You did not mention what CPU and motherboard you have right now, and that would be at least moderately helpful in determining where you are coming from in order to figure out where you need to go.
 
Reactions: bredao

bredao

Honorable
Jan 29, 2016
28
0
10,530
0
That memory is too slow for anything new, unless you want to seriously hamstring the performance of your new system right out of the box.

SSD is probably fine if it's not too old or too small. If you're happy with it, then it's likely ok for now at least.

The EVGA 600w bronze is likely a low quality power supply by comparison to anything we'd call high quality or reliable. It's likely either a B series, BR series or something similar. They don't make a "good" 600w bronze model, so we know that regardless of WHICH model it actually is, it's probably a good idea to think about looking for a higher end model even if you weren't going to be upgrading. If you upgrade, it's the FIRST thing you should be looking at.

I realize it's difficult to get quality power supplies where you are, and expensive, but those facts don't change the fact that it's something you need to consider. Your system doesn't care that you live in a region where it's hard to find a quality unit. It only knows that poor quality units don't perform or last in similar fashion to higher quality units and that lower quality units tend to bombard your caps with high levels of ripple and noise, which shortens the life of the capacitors on your motherboard and graphics card. Not to mention a cheap unit, even a mediocre unit that we wouldn't expressly call "cheap", might lack some protections or have protections that are not implemented properly and might make your hardware vulnerable to damage.


You did not mention what CPU and motherboard you have right now, and that would be at least moderately helpful in determining where you are coming from in order to figure out where you need to go.
Thank you for your explanation!

here it is:
I5 6600 -- Kingston Hyperx fury 8gb DDR4 2133mhz -- Sandisk SSD Ultra II 120gb + 400gb + HD 500gb -- PSU EVGA 600b B1 -- Case Cougar archon -- Mobo Z170M D3h DDR4

for now i will change mobo and cpu than, as you explain to me psu and finally gpu.... after pay everything i will change my ram... in brazil everything are really expensive and i need to but it carefully to not put me in a bad situation.
 

Darkbreeze

Retired Mod
Ok, so, please look at it like this.

You have a much newer CPU than a LOT of people we see on here wanting to upgrade or complaining about performance. And it's true, your CPU IS a few years old.

But, it's not TERRIBLY old, it's just somewhat old. It is still much better than a lot of folks hardware who come here. Totally understand though that there is a DEFINITE need for an upgrade if you are looking for better gaming performance.

I just don't think that the CPU is your #1 need.

For gaming, I guarantee that your graphics card is 75% of what is holding you back unless you are playing exclusively CPU bound games, which is very unlikely with that configuration. You need to first look at a new GPU card if instant gains are what you are looking for.

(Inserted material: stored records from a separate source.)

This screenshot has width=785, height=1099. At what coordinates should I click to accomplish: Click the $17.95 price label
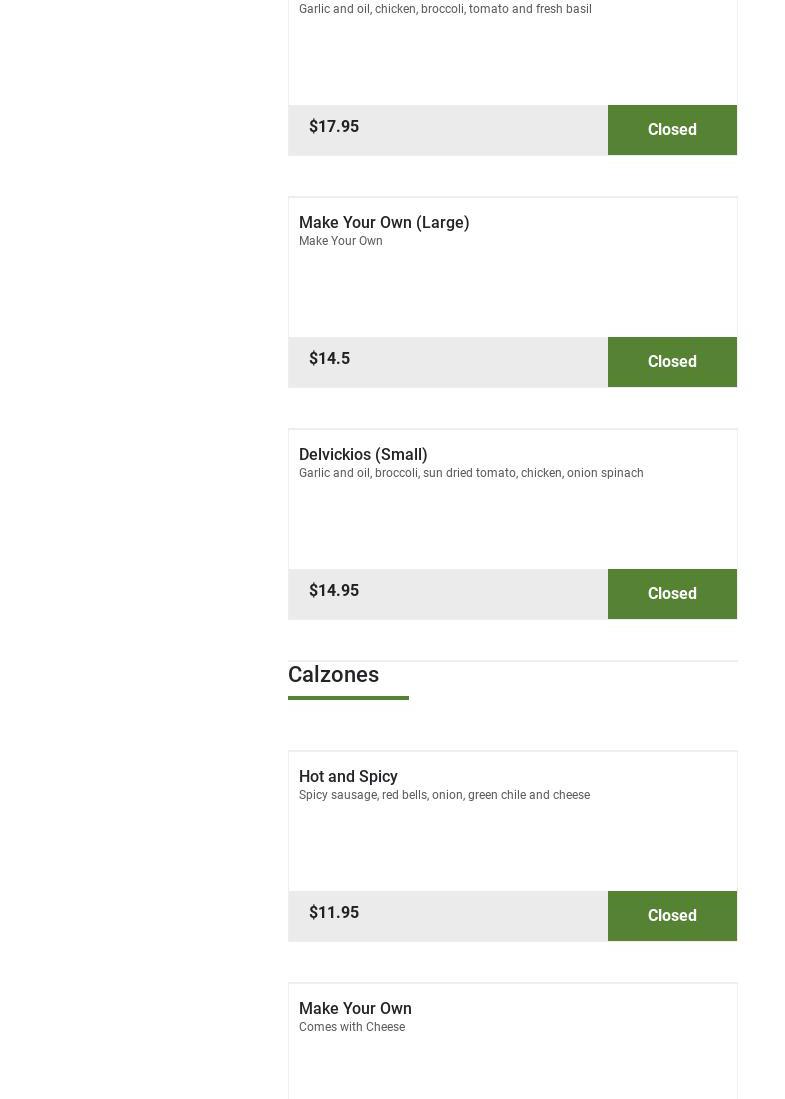[x=334, y=127]
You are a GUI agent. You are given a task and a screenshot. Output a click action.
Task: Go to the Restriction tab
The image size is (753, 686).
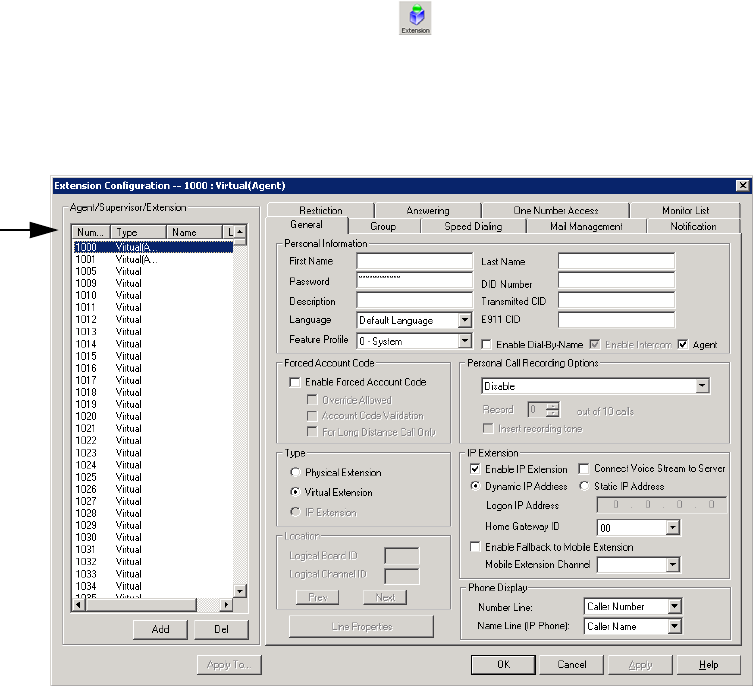pyautogui.click(x=320, y=211)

If you upgrade the graphics card and PSU, now, before anything else, you WILL see SOME gains. If you upgrade ONLY the CPU and motherboard now, and nothing else, you are unlikely to see any substantial gains except in a very few titles that are almost exclusively CPU bound, and that is not that many titles really.

Graphics card and PSU gets you instant gains. Full upgrade including platform (CPU, memory and motherboard) AND graphics card with an appropriate PSU, gets you stability and a lack of of irritating things like micro stutters caused by poor CPU and memory performance, as a whole. So, food for thought.

On the other hand, if you are playing very lightweight games, with very low settings, and a consistently low frame rate is your problem, THEN it is probably the CPU/platform that needs to be addressed.